AIM OF THE TASK:
Scan the entries for lines with the word "will", then copy those lines.

INPUT DATA:
_ _ _ _

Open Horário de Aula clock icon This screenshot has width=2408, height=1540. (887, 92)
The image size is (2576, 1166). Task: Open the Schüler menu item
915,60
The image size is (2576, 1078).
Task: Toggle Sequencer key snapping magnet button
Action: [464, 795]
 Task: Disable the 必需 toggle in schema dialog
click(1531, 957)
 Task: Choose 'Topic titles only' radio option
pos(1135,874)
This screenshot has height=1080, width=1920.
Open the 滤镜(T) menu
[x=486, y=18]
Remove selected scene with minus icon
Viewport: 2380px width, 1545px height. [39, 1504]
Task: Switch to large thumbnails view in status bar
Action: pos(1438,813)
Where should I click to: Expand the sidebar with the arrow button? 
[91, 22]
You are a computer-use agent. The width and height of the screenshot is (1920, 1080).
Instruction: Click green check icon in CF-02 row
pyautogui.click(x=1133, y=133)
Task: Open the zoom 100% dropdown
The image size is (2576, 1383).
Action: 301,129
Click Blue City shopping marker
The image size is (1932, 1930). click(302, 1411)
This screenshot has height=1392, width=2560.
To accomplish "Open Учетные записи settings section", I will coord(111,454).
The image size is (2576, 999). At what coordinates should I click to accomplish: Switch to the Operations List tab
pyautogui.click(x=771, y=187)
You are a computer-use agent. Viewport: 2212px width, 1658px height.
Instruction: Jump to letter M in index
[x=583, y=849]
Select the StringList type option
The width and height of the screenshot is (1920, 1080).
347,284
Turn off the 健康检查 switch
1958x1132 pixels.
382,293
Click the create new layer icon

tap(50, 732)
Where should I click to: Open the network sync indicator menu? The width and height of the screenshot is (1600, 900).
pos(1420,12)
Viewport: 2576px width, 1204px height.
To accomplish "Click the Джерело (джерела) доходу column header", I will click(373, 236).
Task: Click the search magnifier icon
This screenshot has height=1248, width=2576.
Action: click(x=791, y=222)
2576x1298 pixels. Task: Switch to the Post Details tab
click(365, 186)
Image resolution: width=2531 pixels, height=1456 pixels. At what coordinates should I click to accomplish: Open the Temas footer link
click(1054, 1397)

_ _ _ _

EXERCISE RESPONSE:
To accomplish "Open Учетные записи settings section", I will coord(111,454).
To accomplish "Click the Джерело (джерела) доходу column header", I will click(373, 236).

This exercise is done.